» **DATA EXTRACT**
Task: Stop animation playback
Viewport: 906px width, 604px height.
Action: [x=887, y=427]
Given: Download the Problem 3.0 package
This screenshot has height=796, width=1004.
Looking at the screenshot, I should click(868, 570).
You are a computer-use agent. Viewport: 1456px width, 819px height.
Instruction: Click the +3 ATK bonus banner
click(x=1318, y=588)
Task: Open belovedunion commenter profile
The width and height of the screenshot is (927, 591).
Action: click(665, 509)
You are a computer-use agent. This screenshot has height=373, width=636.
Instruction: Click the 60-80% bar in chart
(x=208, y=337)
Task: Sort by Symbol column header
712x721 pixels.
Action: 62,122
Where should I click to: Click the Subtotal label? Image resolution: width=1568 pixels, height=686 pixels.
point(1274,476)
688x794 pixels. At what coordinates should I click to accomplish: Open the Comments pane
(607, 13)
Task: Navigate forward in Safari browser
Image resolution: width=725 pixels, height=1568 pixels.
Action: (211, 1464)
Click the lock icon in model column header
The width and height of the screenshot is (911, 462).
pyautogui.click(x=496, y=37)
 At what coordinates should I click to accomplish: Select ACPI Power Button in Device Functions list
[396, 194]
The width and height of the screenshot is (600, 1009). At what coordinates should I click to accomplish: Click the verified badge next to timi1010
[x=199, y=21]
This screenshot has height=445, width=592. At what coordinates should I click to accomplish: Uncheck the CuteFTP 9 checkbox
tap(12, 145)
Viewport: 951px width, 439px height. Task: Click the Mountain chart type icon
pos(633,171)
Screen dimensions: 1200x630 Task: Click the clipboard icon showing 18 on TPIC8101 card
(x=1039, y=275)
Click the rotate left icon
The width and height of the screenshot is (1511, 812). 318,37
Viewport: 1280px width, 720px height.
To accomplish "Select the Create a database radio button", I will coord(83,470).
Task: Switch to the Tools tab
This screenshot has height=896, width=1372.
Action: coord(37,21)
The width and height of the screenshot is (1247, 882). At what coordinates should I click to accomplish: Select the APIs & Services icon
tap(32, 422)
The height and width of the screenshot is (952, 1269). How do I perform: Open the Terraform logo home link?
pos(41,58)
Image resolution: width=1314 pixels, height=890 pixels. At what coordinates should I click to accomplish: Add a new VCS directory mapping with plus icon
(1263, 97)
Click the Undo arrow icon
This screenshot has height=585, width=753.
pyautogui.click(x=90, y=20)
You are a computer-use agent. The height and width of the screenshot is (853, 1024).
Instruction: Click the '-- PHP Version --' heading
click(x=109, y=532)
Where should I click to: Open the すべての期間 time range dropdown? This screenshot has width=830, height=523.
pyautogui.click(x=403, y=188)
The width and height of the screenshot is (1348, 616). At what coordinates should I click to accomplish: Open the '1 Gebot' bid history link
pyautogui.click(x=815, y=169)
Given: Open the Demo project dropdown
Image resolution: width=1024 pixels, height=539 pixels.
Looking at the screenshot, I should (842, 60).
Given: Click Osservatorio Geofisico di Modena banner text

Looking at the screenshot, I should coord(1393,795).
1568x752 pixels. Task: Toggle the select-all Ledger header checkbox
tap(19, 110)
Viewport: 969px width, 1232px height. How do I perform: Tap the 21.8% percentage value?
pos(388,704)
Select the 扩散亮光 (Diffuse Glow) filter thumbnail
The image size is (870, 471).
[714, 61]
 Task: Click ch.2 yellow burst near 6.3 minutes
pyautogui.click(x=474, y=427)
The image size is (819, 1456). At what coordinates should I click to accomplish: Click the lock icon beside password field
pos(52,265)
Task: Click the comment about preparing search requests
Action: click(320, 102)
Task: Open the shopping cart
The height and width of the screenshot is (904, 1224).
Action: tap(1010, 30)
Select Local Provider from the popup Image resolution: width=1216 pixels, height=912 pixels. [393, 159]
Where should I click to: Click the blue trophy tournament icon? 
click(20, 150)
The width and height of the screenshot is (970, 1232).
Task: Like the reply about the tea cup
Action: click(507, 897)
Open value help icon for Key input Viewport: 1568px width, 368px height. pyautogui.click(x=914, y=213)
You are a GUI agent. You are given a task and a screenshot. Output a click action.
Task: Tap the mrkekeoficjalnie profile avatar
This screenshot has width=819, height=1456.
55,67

» **TASK STATEMENT**
The lines to retype, exactly and only, run from the first line of the material through the line with "Task: Open belovedunion commenter profile".

» **RESULT BELOW**
Task: Stop animation playback
Viewport: 906px width, 604px height.
Action: [x=887, y=427]
Given: Download the Problem 3.0 package
This screenshot has height=796, width=1004.
Looking at the screenshot, I should click(868, 570).
You are a computer-use agent. Viewport: 1456px width, 819px height.
Instruction: Click the +3 ATK bonus banner
click(x=1318, y=588)
Task: Open belovedunion commenter profile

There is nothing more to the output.